*** Supplied material Section Begins ***

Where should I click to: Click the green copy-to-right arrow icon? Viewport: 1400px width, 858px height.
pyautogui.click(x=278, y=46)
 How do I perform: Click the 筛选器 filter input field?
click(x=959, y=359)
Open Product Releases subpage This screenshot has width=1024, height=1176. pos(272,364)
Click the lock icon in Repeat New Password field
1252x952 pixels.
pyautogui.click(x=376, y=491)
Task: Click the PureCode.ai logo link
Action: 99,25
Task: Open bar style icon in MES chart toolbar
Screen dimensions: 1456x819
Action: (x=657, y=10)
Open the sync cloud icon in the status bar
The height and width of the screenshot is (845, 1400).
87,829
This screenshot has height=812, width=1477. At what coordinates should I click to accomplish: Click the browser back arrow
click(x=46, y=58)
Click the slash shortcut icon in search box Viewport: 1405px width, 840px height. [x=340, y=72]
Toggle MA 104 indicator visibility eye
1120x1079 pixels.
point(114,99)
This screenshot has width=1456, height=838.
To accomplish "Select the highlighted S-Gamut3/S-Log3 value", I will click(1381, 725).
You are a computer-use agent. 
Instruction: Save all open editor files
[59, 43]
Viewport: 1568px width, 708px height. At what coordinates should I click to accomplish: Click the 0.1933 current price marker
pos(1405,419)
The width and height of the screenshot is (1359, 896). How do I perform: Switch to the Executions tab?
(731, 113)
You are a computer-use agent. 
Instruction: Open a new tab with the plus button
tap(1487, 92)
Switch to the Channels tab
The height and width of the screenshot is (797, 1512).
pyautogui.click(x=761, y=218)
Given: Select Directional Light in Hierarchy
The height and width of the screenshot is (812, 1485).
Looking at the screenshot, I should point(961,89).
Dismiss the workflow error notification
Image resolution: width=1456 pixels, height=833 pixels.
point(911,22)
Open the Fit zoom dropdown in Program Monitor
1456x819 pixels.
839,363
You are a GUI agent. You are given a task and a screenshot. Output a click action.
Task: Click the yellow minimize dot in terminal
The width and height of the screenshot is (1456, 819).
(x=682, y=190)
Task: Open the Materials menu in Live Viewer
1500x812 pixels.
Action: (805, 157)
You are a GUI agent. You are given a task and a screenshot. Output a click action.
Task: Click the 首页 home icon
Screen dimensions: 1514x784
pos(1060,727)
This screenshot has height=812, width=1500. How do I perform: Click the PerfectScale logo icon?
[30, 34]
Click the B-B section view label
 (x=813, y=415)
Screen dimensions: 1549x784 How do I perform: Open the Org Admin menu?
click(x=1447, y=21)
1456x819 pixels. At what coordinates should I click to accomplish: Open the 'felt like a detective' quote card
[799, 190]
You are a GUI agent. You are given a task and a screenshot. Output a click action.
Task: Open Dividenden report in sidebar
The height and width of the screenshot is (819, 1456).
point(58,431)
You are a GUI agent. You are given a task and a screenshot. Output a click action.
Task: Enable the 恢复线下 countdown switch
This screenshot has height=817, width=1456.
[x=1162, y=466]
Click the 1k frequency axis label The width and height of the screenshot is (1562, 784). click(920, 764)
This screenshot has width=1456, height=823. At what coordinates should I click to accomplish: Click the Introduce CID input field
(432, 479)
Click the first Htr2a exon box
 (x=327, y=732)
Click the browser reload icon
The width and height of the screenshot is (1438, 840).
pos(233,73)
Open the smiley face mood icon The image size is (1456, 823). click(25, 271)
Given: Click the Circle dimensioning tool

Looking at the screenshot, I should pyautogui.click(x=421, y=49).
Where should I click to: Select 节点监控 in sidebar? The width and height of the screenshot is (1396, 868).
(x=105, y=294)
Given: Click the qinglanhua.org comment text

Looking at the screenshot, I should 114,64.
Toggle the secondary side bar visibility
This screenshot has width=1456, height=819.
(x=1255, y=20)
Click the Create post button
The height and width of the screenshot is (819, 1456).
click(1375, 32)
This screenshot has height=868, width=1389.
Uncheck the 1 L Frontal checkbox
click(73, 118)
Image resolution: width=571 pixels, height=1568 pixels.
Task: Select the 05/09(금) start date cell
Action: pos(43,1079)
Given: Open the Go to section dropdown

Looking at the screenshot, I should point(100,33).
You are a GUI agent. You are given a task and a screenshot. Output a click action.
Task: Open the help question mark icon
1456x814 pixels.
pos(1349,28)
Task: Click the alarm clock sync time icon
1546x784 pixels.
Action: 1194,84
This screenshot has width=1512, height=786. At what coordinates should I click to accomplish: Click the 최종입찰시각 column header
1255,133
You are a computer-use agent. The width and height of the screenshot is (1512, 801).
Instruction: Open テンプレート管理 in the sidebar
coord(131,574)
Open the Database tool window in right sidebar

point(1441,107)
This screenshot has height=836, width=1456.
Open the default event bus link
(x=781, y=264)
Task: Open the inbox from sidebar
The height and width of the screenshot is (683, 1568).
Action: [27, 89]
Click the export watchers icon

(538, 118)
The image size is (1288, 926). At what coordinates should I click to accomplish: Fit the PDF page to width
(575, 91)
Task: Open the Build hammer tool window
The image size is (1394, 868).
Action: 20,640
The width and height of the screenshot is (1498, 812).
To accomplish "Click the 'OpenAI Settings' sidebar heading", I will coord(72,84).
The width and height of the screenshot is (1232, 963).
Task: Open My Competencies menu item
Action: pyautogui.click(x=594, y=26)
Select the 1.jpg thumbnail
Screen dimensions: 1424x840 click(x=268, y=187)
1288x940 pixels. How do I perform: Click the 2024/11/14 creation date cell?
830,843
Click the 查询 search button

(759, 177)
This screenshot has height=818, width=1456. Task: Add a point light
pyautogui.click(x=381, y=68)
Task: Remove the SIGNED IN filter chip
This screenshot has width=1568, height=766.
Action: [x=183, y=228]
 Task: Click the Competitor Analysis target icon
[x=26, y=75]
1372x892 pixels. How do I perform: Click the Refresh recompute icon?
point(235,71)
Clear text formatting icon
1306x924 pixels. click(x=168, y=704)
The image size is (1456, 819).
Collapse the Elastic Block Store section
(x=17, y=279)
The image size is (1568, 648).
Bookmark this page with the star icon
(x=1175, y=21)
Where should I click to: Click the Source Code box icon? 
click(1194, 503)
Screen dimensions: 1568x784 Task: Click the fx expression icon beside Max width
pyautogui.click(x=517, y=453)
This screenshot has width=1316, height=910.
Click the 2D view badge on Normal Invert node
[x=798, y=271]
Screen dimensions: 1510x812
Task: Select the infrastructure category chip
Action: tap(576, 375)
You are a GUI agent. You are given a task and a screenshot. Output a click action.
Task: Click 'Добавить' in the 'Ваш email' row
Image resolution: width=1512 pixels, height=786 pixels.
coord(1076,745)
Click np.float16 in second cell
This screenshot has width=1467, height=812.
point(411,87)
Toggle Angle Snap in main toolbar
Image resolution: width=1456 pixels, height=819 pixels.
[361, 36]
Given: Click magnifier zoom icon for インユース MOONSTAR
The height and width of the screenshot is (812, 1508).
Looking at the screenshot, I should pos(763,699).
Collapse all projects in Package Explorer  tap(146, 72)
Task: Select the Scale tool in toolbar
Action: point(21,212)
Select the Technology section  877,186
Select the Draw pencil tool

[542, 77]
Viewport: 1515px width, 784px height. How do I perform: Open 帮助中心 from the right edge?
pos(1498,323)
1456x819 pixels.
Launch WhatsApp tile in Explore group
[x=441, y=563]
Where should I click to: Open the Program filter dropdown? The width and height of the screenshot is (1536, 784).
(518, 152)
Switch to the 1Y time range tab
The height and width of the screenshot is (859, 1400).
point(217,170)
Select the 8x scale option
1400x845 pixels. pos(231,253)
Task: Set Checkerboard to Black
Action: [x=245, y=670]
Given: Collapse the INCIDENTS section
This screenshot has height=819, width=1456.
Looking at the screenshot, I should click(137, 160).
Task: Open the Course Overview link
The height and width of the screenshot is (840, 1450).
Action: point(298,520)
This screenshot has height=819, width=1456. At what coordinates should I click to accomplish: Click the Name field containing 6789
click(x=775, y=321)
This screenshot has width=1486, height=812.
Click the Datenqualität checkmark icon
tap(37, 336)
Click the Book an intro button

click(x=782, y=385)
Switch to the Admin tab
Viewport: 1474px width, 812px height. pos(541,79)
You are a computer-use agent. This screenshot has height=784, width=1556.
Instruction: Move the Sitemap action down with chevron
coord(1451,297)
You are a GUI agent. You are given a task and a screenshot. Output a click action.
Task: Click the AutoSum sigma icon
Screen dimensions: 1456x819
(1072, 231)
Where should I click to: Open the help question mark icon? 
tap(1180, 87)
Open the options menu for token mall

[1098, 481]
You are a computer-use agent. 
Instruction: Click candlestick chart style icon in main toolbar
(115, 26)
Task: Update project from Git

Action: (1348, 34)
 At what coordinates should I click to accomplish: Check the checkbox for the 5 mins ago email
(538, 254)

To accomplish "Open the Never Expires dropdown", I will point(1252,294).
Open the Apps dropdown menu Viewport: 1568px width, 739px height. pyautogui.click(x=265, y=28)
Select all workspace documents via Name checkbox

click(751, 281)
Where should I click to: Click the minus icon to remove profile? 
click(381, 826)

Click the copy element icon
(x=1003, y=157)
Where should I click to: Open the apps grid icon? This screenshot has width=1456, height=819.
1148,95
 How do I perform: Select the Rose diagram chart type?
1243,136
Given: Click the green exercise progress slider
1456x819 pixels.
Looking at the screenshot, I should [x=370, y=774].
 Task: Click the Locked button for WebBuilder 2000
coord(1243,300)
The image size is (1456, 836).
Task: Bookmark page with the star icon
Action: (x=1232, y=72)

*** Supplied material Section Ends ***

◆ **Assignment**: The response must contain exactly the lines from the one with "Where should I click to: Click the minus" to the end of the entries above, both included, and nothing more.

◆ **Task result**:
Where should I click to: Click the minus icon to remove profile? 
click(381, 826)

Click the copy element icon
(x=1003, y=157)
Where should I click to: Open the apps grid icon? This screenshot has width=1456, height=819.
1148,95
 How do I perform: Select the Rose diagram chart type?
1243,136
Given: Click the green exercise progress slider
1456x819 pixels.
Looking at the screenshot, I should [x=370, y=774].
 Task: Click the Locked button for WebBuilder 2000
coord(1243,300)
The image size is (1456, 836).
Task: Bookmark page with the star icon
Action: (x=1232, y=72)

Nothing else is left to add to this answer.